You are a person of great influence. If you could inspire a movement that would bring the most amount of good to the most amount of people, what would that be? You never know what your idea can trigger.
I heard the most interesting speaker just yesterday. She is a bold and brave young woman who, and I am paraphrasing, has a history of seeking out those in fringe groups to create understanding without judgment in order to proactively curtail polarization and ultimately violence. She does this by simply, or perhaps not so simply, creating a reasonable, rational and thoughtful dialogue with people who don’t necessarily look or think like her. Wouldn’t that be wonderful as a movement? Imagine the possibilities if everyone did just that.
Can you please give us your favorite “life lesson quote?” Can you share how that was relevant to you in your life?
“Although I appreciate the value of unanimous opinions, I will continue to speak in dissent when important matters are at stake.” — Ruth Bader Ginsburg. This speaks to me because it speaks to courage. Getting consensus is often easier than speaking difficult truth to those in power.
Some of the biggest names in business, VC funding, sports and entertainment read this column. Is there a person in the world or in the U.S. with whom you would love to have a private breakfast or lunch with, and why? He or she might just see this if we tag them.

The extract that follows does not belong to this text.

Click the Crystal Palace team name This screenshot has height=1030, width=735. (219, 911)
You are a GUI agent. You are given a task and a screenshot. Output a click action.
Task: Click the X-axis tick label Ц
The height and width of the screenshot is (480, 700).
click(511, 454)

I’ve been very fortunate to have been able to share a meal with so many incredible people, and I am grateful for it. Just last night at an event in New York City, I won the seating placement lottery and jackpot of a lifetime all rolled into one. I was seated between Aaron Sorkin and Dan Bartlett, the guy who created “The West Wing” and the guy who lived it as a counselor to George W. Bush. If only every Wednesday night could be that interesting! I’m a huge Condoleezza Rice fan and have had the pleasure of meeting her with a few others I admire at a small breakfast, and that is a great memory. That one truly stands out, and there are so many others. However, there is one person I have not yet met and know it would just be wonderful to do so because I admire her greatly: Ruth Bader Ginsburg!